_TEXT BLOCK:_
_ _ _

A Conservative health spokesperson has told E-Health Insider that he is worried the NHS National Programme for IT is too big, has resulted in local progress grinding to a halt, and threatens to squeeze out local priorities. He calls for the programme to be broken down into more manageable pieces that better reflect local service needs.

Chris Grayling, MP for Epsom and Ewell and a Conservative spokesperson on health, stressed that there were some positive elements in the National Information Programme. “You clearly need some things structured nationally, and electronic patient records are the obvious example of that.”

But in other areas he questioned whether a national solution was either appropriate or needed. “E-booking is desirable, but whether it needs to be a pan-NHS function is questionable.”

Instead, he argues, the Department of Health should limit itself to doing those things which were essential nationally, and provide clear guidelines and standards for other areas that are better developed locally.

“I don’t have a major problem with the areas the government is looking at. But I want to ask questions about the need for huge national structures,” Mr Grayling told E-Health Insider. “I would also challenge the cost benefits. It might be desirable to have but what benefits will it deliver.”

The central problem, he suggests, is that ministers are desperate to see rapid results from investment in the NHS. “There is a mounting sense of panic taking place that I suspect will become more and more apparent.

“Ministers are becoming very concerned about the lack of progress on the NHS and I suspect that we will see quite a lot of pro-active involvement from ministers on NHS IT.”

However, he suggests that taking central control of NHS IT has so far proved counter-productive. “Grand initiatives tend to set back local progress, and when you have repeated grand initiatives you wind up with a health service stuck in aspic,” said Mr Grayling.

“At the moment there has effectively been a moratorium while framework contracts and new procurement arrangements are put in place, and we are likely to see this drought followed by deluge.” He also questions whether the IT industry will be able to respond as quickly as the Government wants once the taps are turned on again.

_ _ _

_DATA TO EXAMINE:_
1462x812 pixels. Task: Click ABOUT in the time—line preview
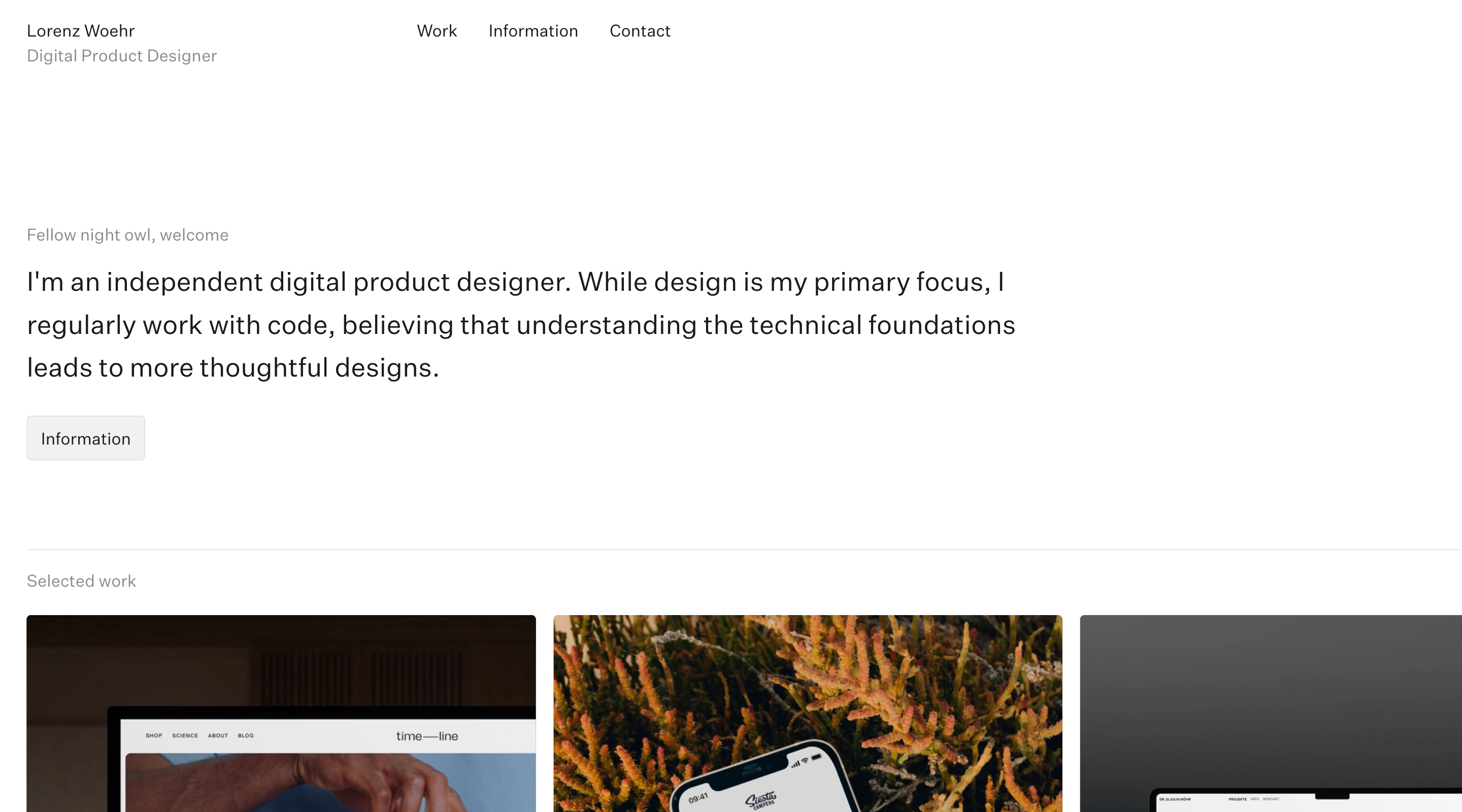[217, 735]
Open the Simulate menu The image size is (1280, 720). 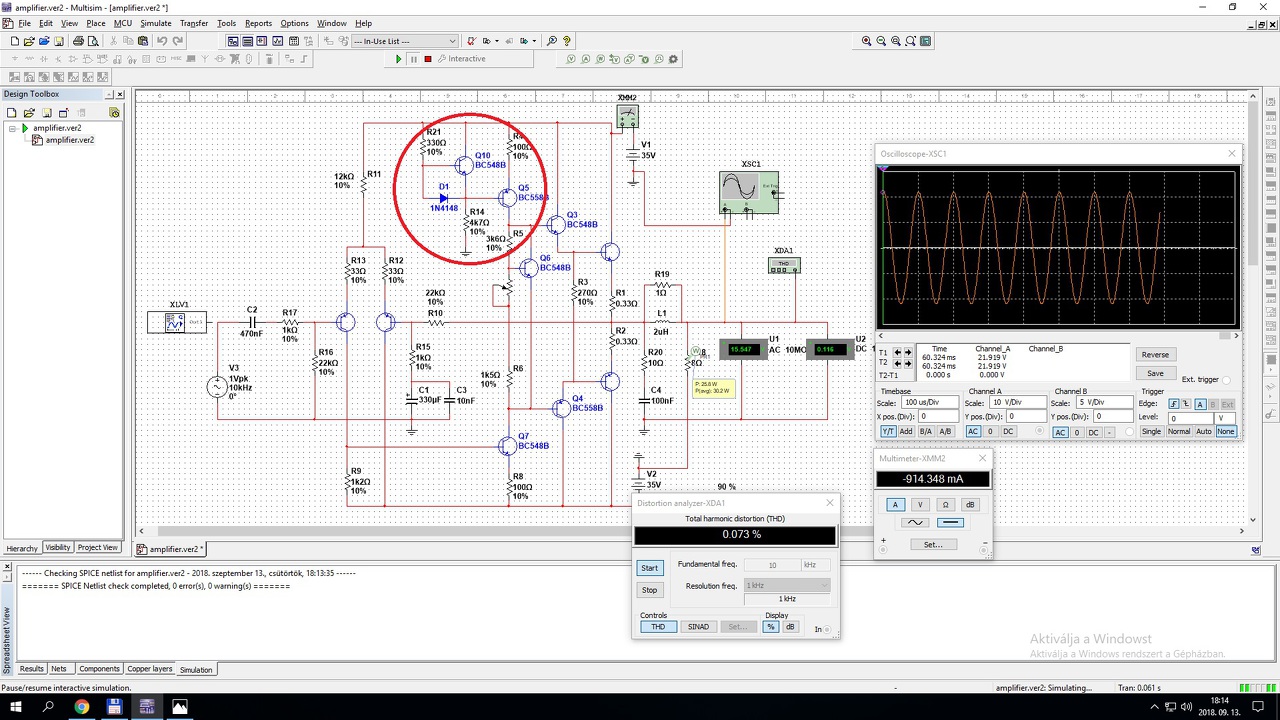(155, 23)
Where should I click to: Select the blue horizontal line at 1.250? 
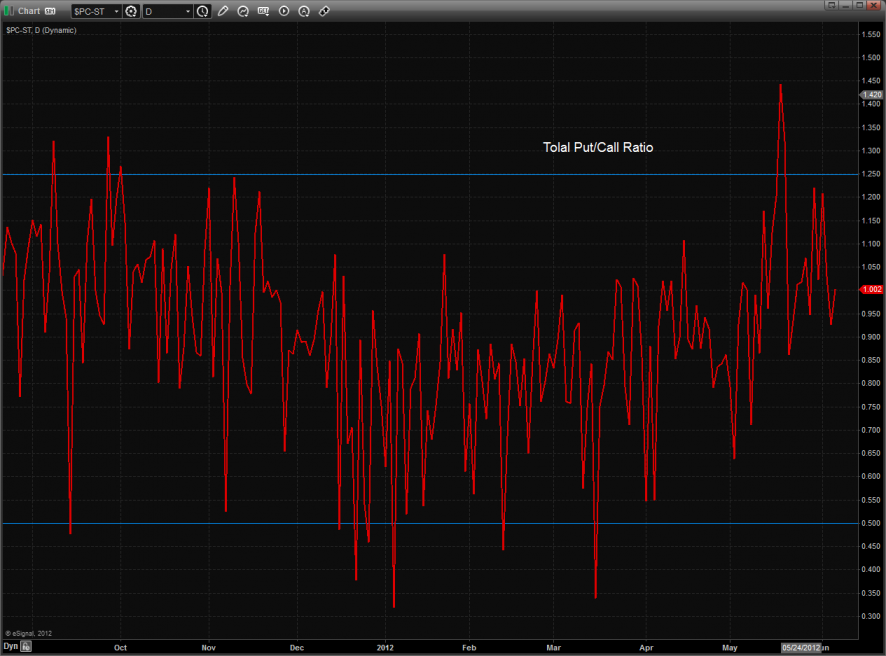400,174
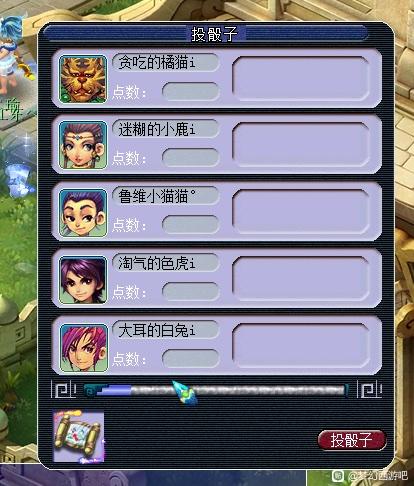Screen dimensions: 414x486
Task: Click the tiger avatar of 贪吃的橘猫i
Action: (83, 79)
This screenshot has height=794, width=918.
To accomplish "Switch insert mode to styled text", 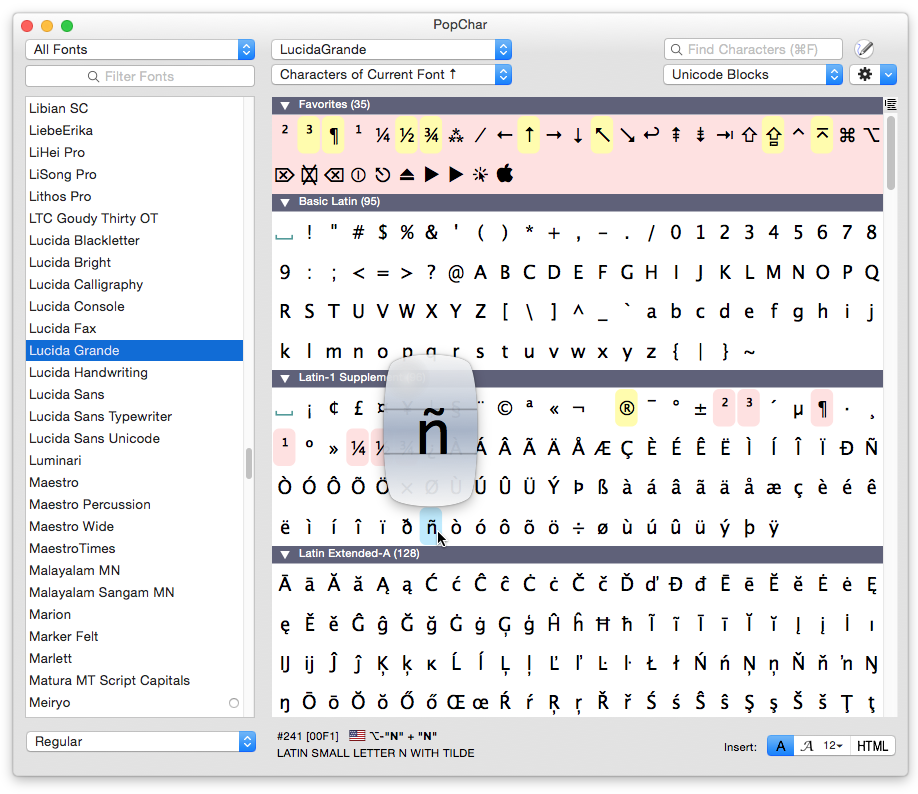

_ _ _

_PROBLEM TO SOLVE:_ Carry on the article about Chris Grayling's concerns over the NHS National Programme for IT, starting after its last sentence. The items are unrelated to the article and are included only as separate material.

_OUTPUT BELOW:_
On the appointment of an IT Tsar for the NHS, Mr Grayling voices concern that the job is just too big. “I would question whether it is possible for one person to re-engineer the NHS’s IT in a relatively short space of time. They are trying to take too many decisions from the centre.”

A key danger of this drive to centralisation on IT is that local needs get squeezed out: “As far as I can see local needs don’t appear on screen as far as the Department of Health’s radar goes. I just don’t believe that imposing this vision will work.”

He warns that the risk of blanket solutions is that they will often fail to meet local needs, creating the risk of solutions that don’t suit anyone. “And based on past experience these national systems may potentially be enormously over budget and schedule.”

Mr Grayling adds: “Public sector procurements go awry as public sector organisations tend to make decisions by committee and then tend to change their minds.” This problem is compounded, he suggests, by the Department of Health’s inclination to laboriously over-specify systems, leading to them having to eventually re-specify. “You don’t get clear cut decision-making to deliver a project quickly.”

As well as focusing on more locally-based solutions Mr Grayling said he believed that the NHS should make more use of proven off-the-shelf products, instead of expensive bespoke developments.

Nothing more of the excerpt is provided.